Un peu d'air frais pour le bouillant général thaïlandais. La visite du chef de la junte et Premier ministre Prayuth Chan-ocha en Grande-Bretagne, puis, du 22 au 25 juin, en France, marque la relance des relations entre l'Union européenne et la Thaïlande, après un froid de plusieurs années. Le général bougon doit notamment rencontrer le président Emmanuel Macron lundi. Même si Paris et Londres continuent à insister sur un retour à un gouvernement civil élu après quatre ans de régime militaire, les perspectives d'une relance des relations économiques ont relégué au second plan les préoccupations vis-à-vis de la répression contre les libertés publiques en Thaïlande et la première exécution depuis 2009 d'un condamné à mort par injection.
Quelle est l’importance de ce déplacement européen pour la junte thaïlandaise ?
Pour la junte thaïlandaise, ce périple européen symbolise le dégel des relations avec les pays européens qui avaient suspendu toutes les visites officielles et les négociations sur un accord de libre-échange Union européenne-Thaïlande immédiatement après le coup d'Etat du 22 mai 2014. Les militaires thaïlandais sont très sensibles à l'image internationale du pays et la mise au ban de la Thaïlande pendant plus de trois ans par les pays occidentaux avait entaché la crédibilité du régime militaire. Cela renforce donc aussi la position de la junte vis-à-vis de la population thaïlandaise, parfois inquiète de la prépondérance prise par la Chine dans les relations internationales du royaume.
Le fait que la visite du général Prayuth en France démarre à Toulouse où une série d'accords va être finalisée entre la Thaïlande et Airbus, notamment celui portant sur l'achat d'un satellite d'observation Theos-II pour un montant de 185 millions d'euros, montrent la prédominance de l'économie sur le politique dans les relations bilatérales. L'Union européenne a toutefois insisté sur le fait que la conclusion d'un accord de libre-échange ne pourrait se faire qu'avec un gouvernement élu.
Quelle est la situation politique quatre ans après le coup d’Etat ?
La répression contre les libertés publiques, particulièrement la liberté d'expression et la liberté de rassemblement, persiste, même si la junte est suffisamment astucieuse pour ne pas dépasser certaines limites afin de préserver son image extérieure.

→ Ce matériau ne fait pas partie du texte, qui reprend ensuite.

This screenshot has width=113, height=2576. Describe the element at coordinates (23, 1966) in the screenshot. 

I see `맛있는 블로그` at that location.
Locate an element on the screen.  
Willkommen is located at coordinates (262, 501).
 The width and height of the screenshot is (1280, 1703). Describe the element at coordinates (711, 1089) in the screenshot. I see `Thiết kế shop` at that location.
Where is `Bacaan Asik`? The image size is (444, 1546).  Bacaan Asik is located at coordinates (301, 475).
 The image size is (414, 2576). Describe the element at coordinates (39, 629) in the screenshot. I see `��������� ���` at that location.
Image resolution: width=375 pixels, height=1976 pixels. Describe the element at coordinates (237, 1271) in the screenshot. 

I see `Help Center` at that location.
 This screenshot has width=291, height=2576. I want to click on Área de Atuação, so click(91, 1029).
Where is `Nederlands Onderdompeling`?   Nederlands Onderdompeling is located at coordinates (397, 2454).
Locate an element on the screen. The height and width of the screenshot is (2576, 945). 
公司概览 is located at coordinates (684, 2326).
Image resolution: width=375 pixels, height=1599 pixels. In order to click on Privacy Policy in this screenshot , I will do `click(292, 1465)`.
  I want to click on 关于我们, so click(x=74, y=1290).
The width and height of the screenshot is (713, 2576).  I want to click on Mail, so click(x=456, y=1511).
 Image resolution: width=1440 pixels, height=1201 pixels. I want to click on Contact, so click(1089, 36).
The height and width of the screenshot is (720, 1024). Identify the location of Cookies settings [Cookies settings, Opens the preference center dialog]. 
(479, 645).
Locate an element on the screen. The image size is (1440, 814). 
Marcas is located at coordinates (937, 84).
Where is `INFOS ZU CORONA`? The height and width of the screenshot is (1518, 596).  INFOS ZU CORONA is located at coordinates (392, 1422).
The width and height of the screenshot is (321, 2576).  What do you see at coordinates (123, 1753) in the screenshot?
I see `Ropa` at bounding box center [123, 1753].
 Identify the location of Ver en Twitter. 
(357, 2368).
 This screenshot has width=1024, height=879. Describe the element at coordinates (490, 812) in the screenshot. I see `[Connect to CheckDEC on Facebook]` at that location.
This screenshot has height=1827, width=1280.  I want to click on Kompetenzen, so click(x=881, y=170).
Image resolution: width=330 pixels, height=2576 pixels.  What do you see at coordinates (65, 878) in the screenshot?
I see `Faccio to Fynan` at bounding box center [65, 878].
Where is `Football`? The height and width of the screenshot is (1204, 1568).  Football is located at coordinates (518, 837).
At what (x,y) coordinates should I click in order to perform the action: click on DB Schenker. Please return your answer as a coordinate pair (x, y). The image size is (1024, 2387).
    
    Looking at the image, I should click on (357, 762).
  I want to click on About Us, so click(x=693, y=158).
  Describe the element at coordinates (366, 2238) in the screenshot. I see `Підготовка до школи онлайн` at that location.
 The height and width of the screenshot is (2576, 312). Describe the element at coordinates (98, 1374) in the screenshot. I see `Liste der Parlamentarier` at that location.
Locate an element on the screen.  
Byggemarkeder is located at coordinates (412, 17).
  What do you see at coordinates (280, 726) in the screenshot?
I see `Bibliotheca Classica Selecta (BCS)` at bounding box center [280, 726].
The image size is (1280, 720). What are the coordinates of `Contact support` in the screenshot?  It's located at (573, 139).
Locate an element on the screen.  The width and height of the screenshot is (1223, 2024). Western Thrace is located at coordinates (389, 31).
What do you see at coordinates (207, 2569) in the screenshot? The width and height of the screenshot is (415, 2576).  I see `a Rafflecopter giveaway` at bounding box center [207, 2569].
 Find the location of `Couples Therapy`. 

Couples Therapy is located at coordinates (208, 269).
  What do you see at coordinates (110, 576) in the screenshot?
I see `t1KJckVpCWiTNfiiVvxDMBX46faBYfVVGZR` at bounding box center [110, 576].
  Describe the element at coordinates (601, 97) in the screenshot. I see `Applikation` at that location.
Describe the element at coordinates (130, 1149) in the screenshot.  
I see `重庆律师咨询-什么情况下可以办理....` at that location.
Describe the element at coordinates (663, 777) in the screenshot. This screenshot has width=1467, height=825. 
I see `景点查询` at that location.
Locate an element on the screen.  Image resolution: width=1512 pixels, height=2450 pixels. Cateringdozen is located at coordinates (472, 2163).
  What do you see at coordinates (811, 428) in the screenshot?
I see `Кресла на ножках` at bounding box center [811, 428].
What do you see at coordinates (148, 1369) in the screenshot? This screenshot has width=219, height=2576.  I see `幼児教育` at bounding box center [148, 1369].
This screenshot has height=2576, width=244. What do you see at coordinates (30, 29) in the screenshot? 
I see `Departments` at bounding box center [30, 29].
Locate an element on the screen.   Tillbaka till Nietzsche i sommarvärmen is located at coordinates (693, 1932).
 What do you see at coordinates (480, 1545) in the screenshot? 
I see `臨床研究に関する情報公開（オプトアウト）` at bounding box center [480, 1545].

Les étudiants qui s'opposent au régime sont ainsi arrêtés à chaque manifestation, puis rapidement libérés sous caution. Mais le harcèlement est permanent. Même les Thaïlandais qui soutiennent simplement des partis politiques opposés à la dictature sont intimidés par la police. Du fait de scandales de corruption impliquant des militaires de haut rang, la popularité de la junte et donc celle du général Prayuth ont fortement chuté ces derniers mois. Récemment, les généraux ont particulièrement renforcé la répression sur les réseaux sociaux, faisant condamner à de lourdes peines de prison des militants prodémocratiques ou même de simples citoyens pour leurs commentaires critiques sur Facebook ou pour avoir simplement «aimé» ou «partagé» un post.
Comment se présentent les élections prévues en février prochain ?
Après de multiples promesses non tenues et d'incessants reports, les élections législatives devraient se tenir en février. La constitution rédigée par un comité choisi par les militaires et approuvée lors d'un référendum durant lequel il était interdit de faire campagne pour le «non» a mis en place un cadre qui doit permettre aux militaires de continuer à contrôler le pays après le scrutin. Un sénat de 250 membres, entièrement nommé par la junte, doit jouer un rôle clé lors de la sélection du Premier ministre – un rôle auquel le général Prayuth semble aspirer. Par ailleurs, la constitution met en place un plan stratégique sur vingt ans concocté par la junte et que devront respecter les gouvernements élus successifs sous peine de sanction pénale.
A quelques mois des élections, le régime militaire continue d'interdire les activités politiques pour tous les partis, mais le général Prayuth, sous couvert de programme de développement social dans les provinces, mène à travers le pays ce qui a tous les traits d'une campagne électorale intensive. Le modèle visé par la junte semble être celui d'un système où les libertés publiques sont réduites sous prétexte de «sécurité nationale» et «d'harmonie sociale» et où la dimension démocratique se réduit à la tenue d'élections strictement encadrées tous les quatre ans.